Dataset entries:

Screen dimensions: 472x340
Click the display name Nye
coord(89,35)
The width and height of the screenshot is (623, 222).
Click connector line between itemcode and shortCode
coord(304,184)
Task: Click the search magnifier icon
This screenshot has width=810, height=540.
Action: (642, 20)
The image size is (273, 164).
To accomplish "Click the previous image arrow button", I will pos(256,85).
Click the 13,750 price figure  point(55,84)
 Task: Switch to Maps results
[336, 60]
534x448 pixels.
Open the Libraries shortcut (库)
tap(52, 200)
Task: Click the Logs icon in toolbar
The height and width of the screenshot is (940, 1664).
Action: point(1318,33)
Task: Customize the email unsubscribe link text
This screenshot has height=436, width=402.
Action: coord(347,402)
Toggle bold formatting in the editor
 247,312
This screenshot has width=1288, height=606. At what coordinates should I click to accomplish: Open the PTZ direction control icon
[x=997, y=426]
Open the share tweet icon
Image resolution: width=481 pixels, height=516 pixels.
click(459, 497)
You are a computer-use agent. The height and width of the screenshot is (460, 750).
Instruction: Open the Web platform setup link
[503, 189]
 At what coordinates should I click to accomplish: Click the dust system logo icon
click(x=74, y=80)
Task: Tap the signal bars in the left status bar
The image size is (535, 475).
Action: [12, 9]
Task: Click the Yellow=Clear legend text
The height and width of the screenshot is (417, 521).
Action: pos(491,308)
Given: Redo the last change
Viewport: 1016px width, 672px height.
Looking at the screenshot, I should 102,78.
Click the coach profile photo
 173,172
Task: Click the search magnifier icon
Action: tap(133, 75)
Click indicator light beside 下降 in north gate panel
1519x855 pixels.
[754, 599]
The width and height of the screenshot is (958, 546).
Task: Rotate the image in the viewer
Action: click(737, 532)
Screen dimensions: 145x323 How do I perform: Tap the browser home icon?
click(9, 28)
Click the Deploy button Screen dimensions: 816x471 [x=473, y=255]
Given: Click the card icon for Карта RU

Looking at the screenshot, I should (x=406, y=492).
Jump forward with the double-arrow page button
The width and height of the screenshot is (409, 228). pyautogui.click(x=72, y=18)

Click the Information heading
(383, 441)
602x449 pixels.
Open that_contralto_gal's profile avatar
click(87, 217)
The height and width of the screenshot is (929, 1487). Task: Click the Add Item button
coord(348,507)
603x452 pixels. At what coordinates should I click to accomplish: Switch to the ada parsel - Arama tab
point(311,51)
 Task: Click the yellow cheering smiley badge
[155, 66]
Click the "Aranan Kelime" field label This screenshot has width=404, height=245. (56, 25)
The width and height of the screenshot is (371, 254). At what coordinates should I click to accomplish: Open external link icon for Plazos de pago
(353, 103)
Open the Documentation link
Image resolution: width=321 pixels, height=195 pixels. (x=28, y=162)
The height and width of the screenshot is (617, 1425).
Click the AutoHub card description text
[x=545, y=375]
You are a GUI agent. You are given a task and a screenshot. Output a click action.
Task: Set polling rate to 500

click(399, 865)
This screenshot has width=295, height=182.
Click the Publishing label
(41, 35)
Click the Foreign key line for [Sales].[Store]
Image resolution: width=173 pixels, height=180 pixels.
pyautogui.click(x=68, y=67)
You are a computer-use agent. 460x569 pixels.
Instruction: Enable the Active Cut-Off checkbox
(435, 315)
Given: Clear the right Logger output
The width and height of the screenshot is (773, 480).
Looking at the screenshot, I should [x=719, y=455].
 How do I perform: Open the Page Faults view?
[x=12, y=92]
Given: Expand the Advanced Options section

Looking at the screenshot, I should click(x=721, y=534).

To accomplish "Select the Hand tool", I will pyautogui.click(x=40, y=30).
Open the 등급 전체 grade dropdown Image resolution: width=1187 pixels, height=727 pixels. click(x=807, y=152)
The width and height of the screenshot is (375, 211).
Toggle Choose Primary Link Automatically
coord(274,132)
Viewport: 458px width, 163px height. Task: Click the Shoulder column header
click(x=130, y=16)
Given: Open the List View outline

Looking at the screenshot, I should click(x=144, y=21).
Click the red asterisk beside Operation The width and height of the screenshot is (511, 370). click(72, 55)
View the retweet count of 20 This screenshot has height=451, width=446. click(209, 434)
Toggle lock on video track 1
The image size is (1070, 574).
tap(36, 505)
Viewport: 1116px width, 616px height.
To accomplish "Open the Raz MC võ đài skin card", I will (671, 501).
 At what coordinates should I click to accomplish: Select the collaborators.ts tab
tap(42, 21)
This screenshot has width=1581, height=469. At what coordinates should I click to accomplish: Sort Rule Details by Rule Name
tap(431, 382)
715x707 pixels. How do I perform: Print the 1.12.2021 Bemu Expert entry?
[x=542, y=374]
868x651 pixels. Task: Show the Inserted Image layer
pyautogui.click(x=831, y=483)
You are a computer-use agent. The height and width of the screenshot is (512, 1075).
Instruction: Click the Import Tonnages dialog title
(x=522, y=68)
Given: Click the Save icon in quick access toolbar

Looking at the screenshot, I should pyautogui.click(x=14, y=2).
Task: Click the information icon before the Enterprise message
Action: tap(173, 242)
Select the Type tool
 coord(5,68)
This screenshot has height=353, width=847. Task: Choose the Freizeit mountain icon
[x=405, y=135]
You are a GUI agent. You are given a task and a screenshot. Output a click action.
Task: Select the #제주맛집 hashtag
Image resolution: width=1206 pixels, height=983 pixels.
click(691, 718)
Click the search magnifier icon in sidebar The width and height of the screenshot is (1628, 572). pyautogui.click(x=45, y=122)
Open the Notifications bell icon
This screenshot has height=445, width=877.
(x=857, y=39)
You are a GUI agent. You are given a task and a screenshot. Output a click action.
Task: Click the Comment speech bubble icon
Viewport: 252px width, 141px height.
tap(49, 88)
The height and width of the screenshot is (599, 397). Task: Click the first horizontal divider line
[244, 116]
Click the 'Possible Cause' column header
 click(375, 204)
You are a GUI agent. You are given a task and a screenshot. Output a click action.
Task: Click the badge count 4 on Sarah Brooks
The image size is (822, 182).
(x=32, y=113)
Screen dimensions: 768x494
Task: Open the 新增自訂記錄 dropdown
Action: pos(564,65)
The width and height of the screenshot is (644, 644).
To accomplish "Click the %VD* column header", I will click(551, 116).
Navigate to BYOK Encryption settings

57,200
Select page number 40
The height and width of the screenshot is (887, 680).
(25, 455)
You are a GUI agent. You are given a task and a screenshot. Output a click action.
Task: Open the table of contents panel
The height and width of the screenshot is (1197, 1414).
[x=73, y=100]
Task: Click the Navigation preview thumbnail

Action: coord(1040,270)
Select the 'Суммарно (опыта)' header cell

• **Your task**:
The output should be exactly the lines above from the line containing "Click the Foreign" to the line containing "Click the red", inclusive, with no other lines.

• **Expected answer**:
Click the Foreign key line for [Sales].[Store]
Image resolution: width=173 pixels, height=180 pixels.
pyautogui.click(x=68, y=67)
You are a computer-use agent. 460x569 pixels.
Instruction: Enable the Active Cut-Off checkbox
(435, 315)
Given: Clear the right Logger output
The width and height of the screenshot is (773, 480).
Looking at the screenshot, I should [x=719, y=455].
 How do I perform: Open the Page Faults view?
[x=12, y=92]
Given: Expand the Advanced Options section

Looking at the screenshot, I should click(x=721, y=534).

To accomplish "Select the Hand tool", I will pyautogui.click(x=40, y=30).
Open the 등급 전체 grade dropdown Image resolution: width=1187 pixels, height=727 pixels. click(x=807, y=152)
The width and height of the screenshot is (375, 211).
Toggle Choose Primary Link Automatically
coord(274,132)
Viewport: 458px width, 163px height. Task: Click the Shoulder column header
click(x=130, y=16)
Given: Open the List View outline

Looking at the screenshot, I should click(x=144, y=21).
Click the red asterisk beside Operation The width and height of the screenshot is (511, 370). click(72, 55)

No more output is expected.